• [Work task 1]
In the news report on Annie Ernaux's Nobel Prize, how many candidates were on the secret list from which she was chosen?
• [Work task 2]
From the news report on Annie Ernaux's Nobel Prize, reproduce everything from "Reviewing Ernaux's Se" down to "the 2020 prize." without changing a word.

• [Document excerpt]
Nobel Prize in Literature awarded to French writer Annie Ernaux
Stockholm, Sweden - French author Annie Ernaux has been awarded the 2022 Nobel Prize in Literature "for the courage and clinical acuity with which she uncovers the roots, estrangements, and collective restraints of personal memory," the Swedish Academy announced on Thursday.
A writer who focuses largely on autobiographical works, Annie Ernaux's first published work was Les Amoires vides (Cleaned Out).
In announcing the award, the academy noted the "universal consequence of her work that can reach everyone."
Academy secretary Mats Malm said he had not been able to reach Ernaux by phone before making the announcement.
The French author, who writes non-fiction as well as novels turning on everyday life, was chosen from a secret list of 233 candidates. She was the bookmakers' favorite to take the prize last year.
Reviewing Ernaux's Se perdre (Getting Lost) for The New York Times, book critic Dwight Garner called it "one of those books about loneliness that, on every page, makes you feel less alone."
Last year the prize went to the relatively unknown Tanzanian author Abdulrazak Gurnah "for his uncompromising and compassionate penetration of the effects of colonialism and the fates of the refugee in the gulf between cultures and continents," in the words of the academy.
Louise Glück, who was US Poet Laureate in 2003 to 2004, received the 2020 prize.

• [Data for review]

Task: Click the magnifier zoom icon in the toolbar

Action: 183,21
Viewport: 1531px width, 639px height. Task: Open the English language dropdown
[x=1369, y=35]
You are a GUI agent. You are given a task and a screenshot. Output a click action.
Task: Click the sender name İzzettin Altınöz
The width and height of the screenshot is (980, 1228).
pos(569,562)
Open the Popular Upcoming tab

* * *

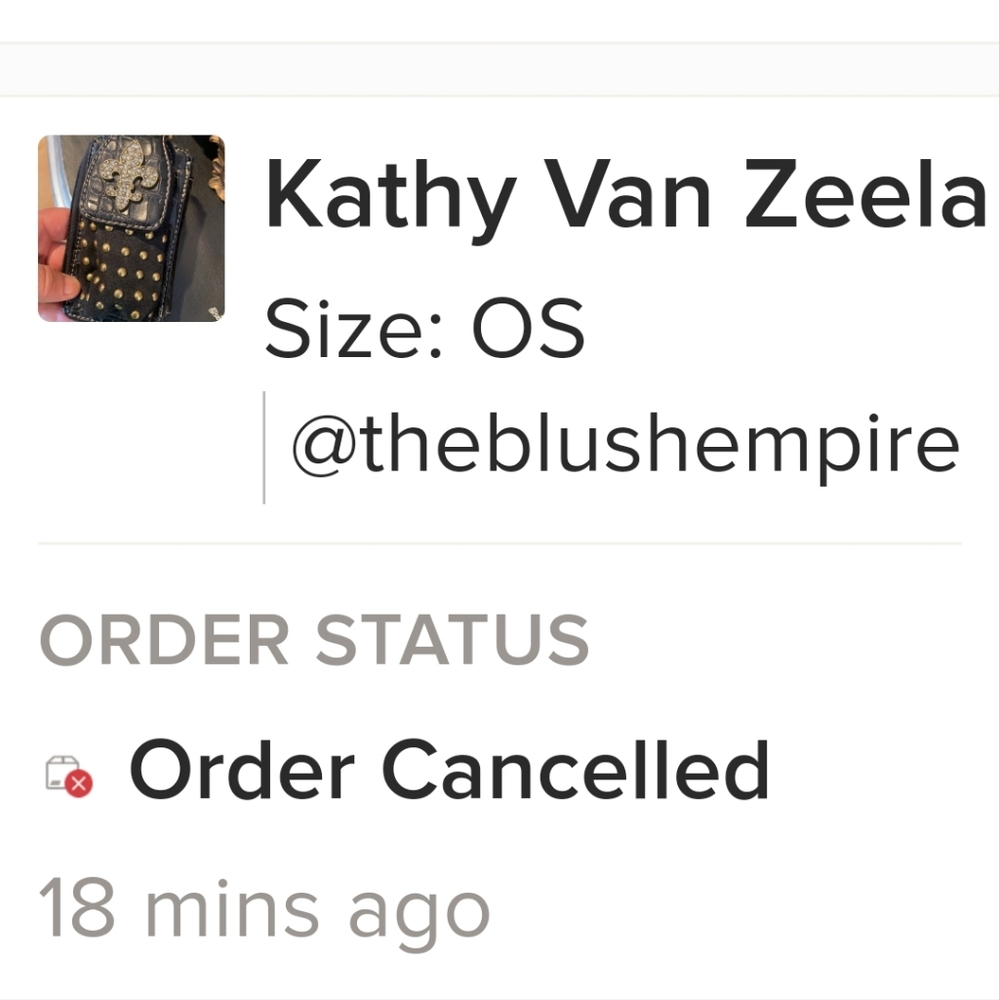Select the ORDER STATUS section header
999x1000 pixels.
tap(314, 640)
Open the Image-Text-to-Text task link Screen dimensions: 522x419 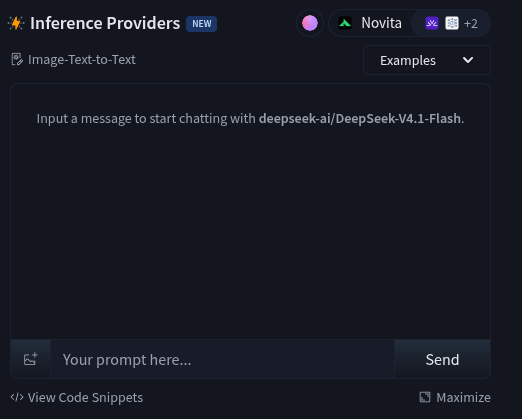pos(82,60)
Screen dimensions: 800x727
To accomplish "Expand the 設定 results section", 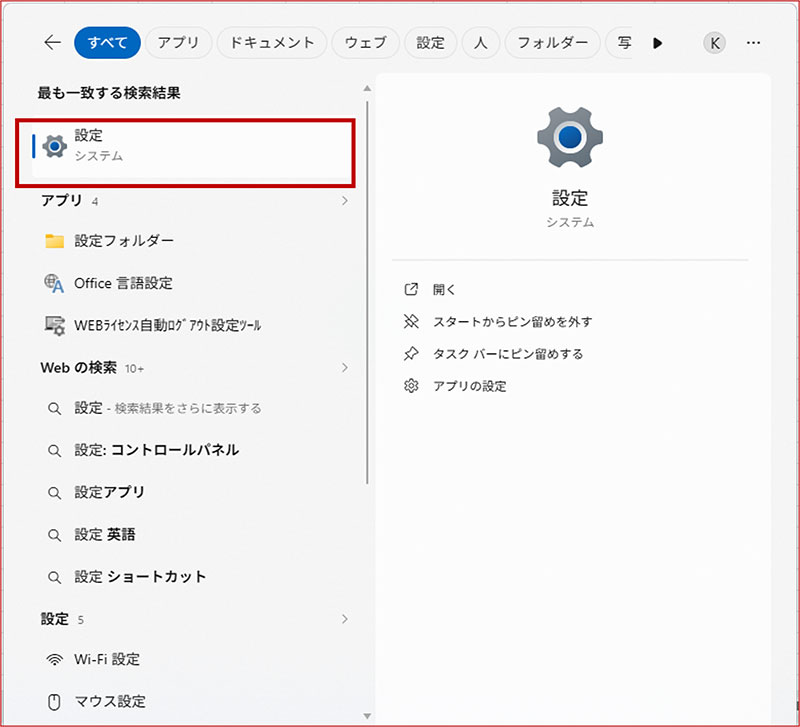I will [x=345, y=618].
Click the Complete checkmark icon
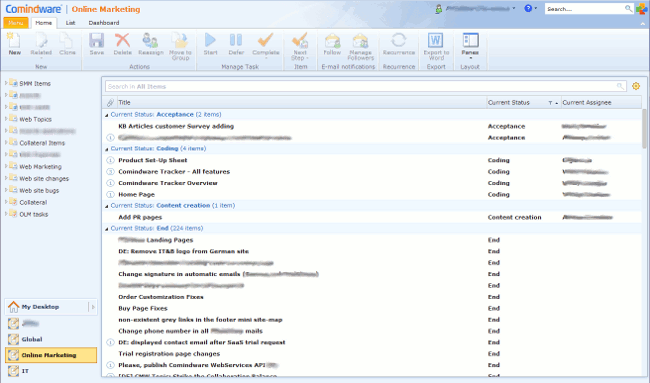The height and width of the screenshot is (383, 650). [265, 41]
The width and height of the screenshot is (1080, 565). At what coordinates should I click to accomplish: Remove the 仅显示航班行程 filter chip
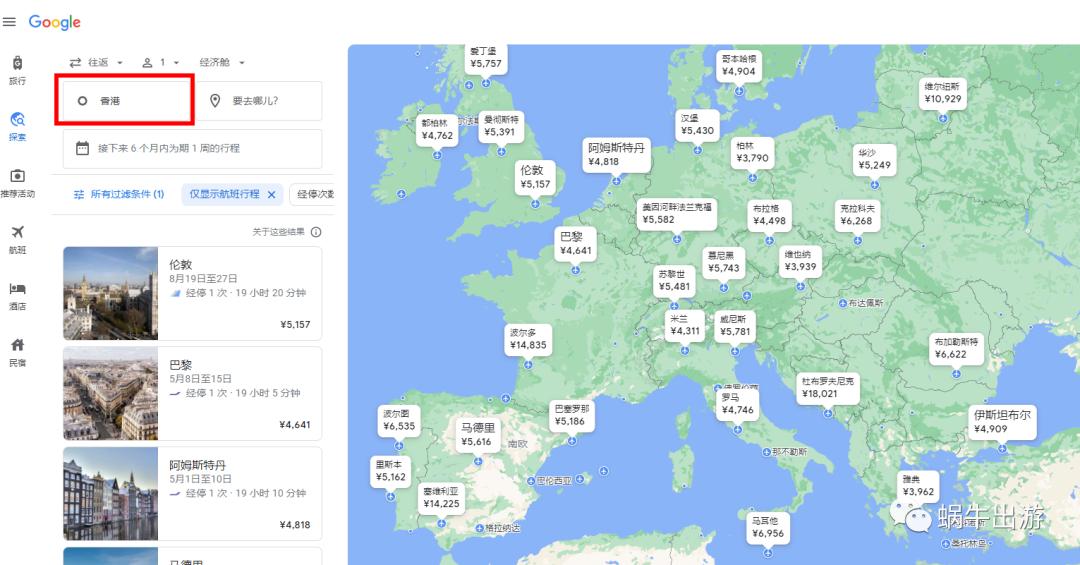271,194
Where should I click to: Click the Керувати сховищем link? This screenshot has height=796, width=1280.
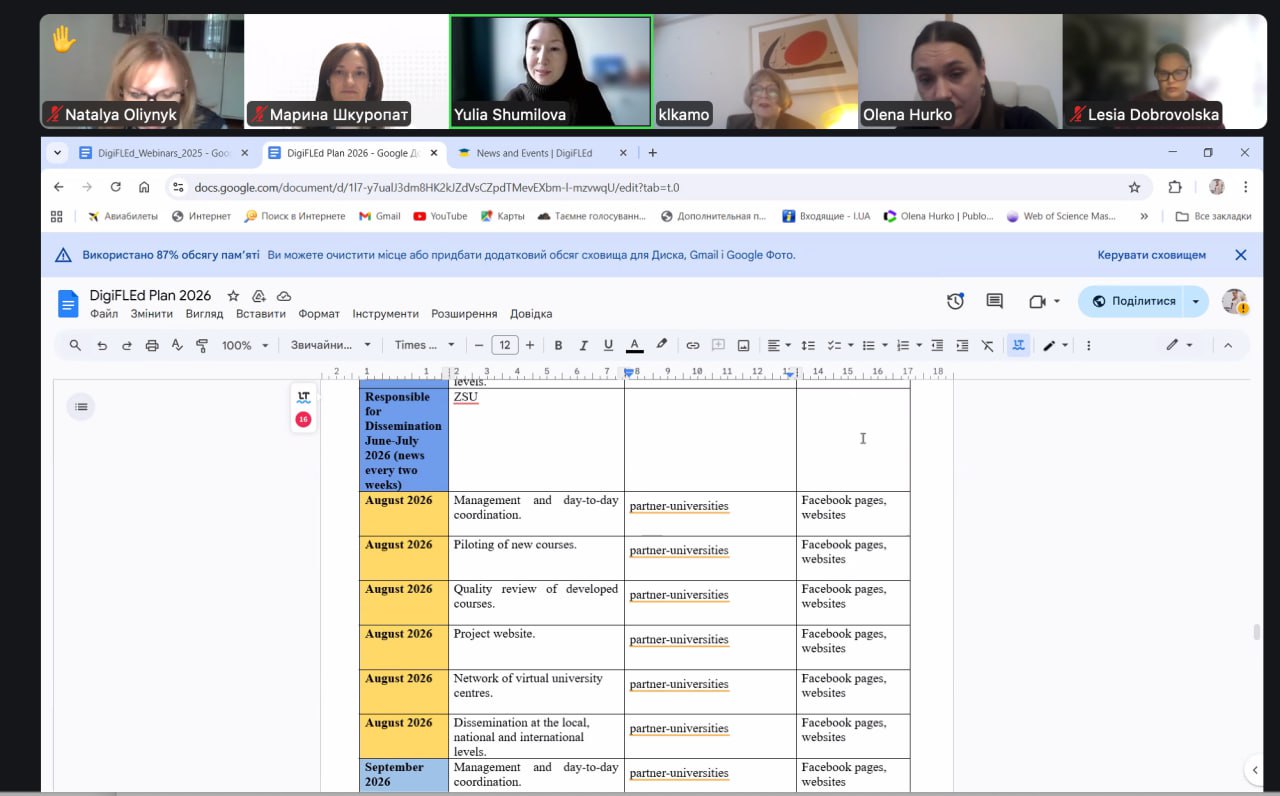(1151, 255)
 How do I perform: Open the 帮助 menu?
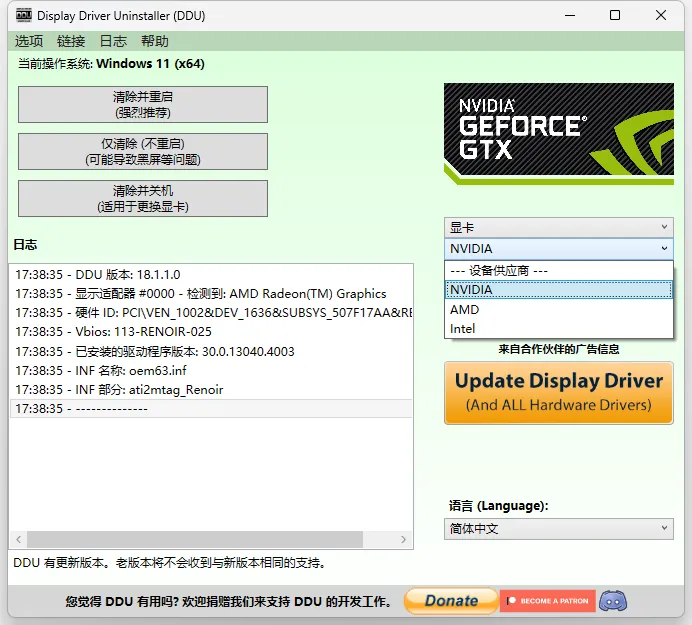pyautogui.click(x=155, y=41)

...

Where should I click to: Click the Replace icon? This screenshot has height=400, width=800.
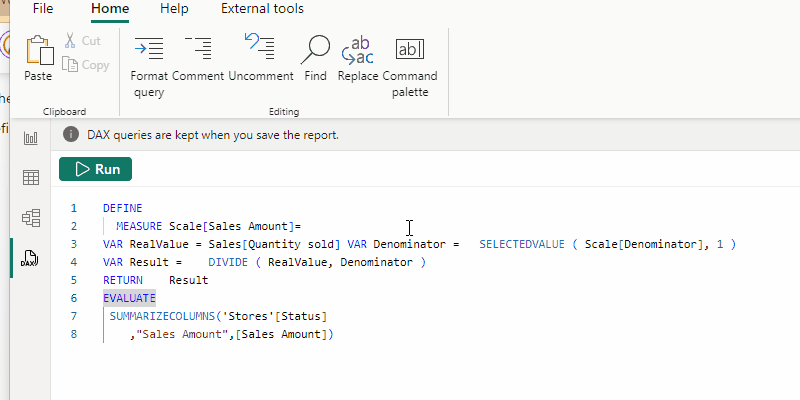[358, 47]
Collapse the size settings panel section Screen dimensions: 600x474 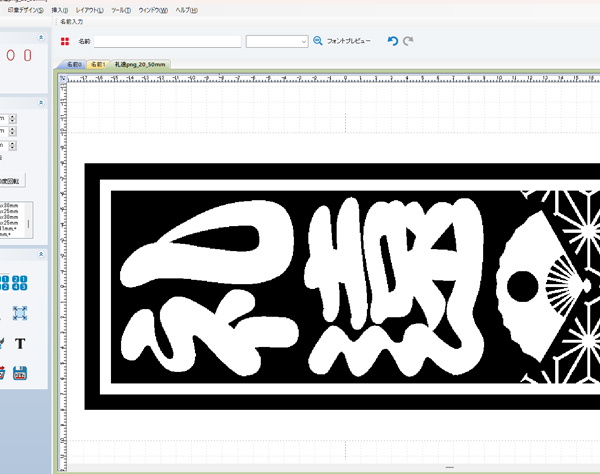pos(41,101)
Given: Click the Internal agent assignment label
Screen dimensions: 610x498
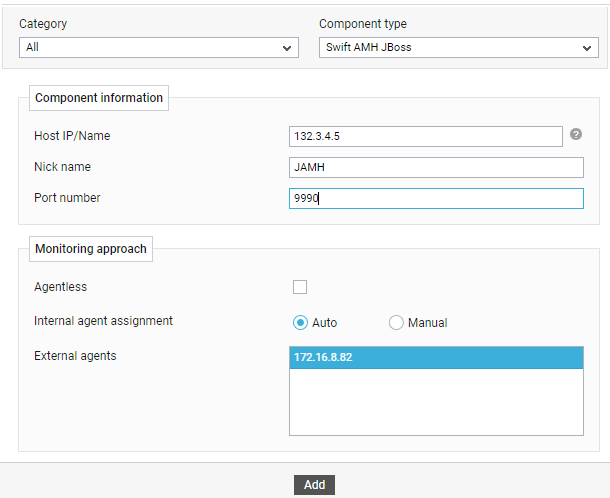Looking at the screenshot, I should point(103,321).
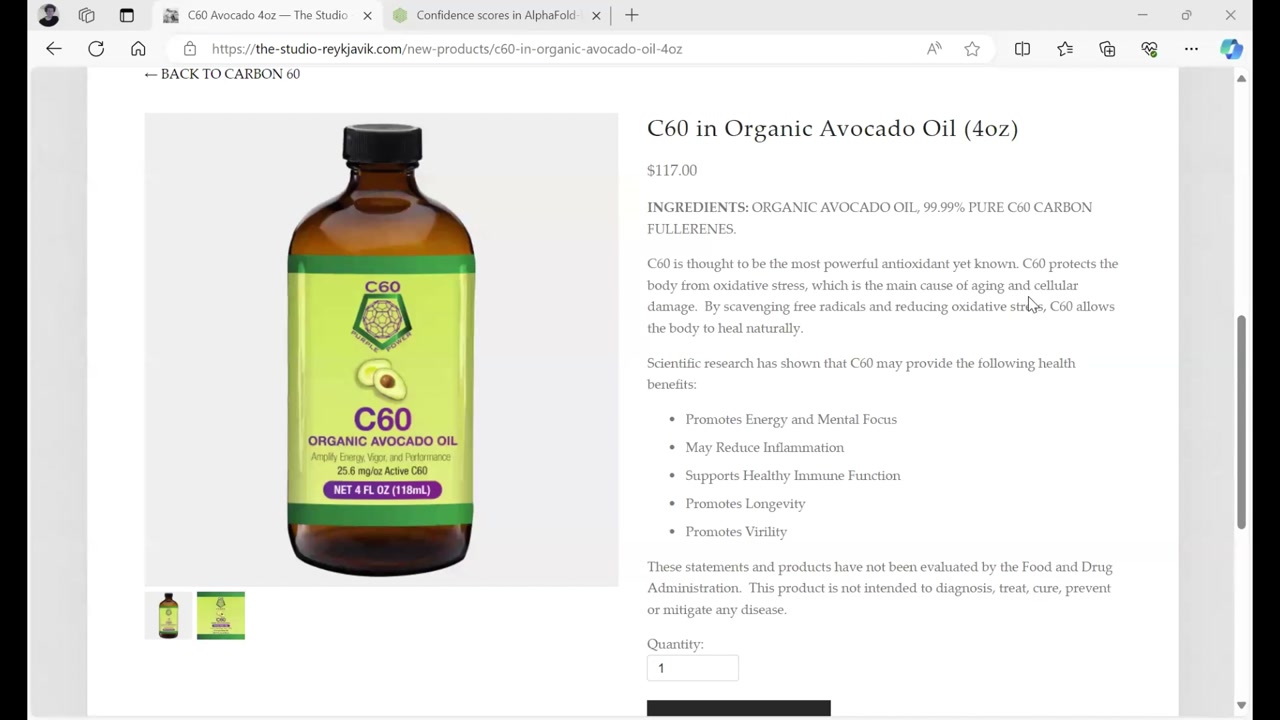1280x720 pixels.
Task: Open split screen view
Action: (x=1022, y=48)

• [Answer box 1]
233

• [Answer box 2]
Reviewing Ernaux's Se perdre (Getting Lost) for The New York Times, book critic Dwight Garner called it "one of those books about loneliness that, on every page, makes you feel less alone."
Last year the prize went to the relatively unknown Tanzanian author Abdulrazak Gurnah "for his uncompromising and compassionate penetration of the effects of colonialism and the fates of the refugee in the gulf between cultures and continents," in the words of the academy.
Louise Glück, who was US Poet Laureate in 2003 to 2004, received the 2020 prize.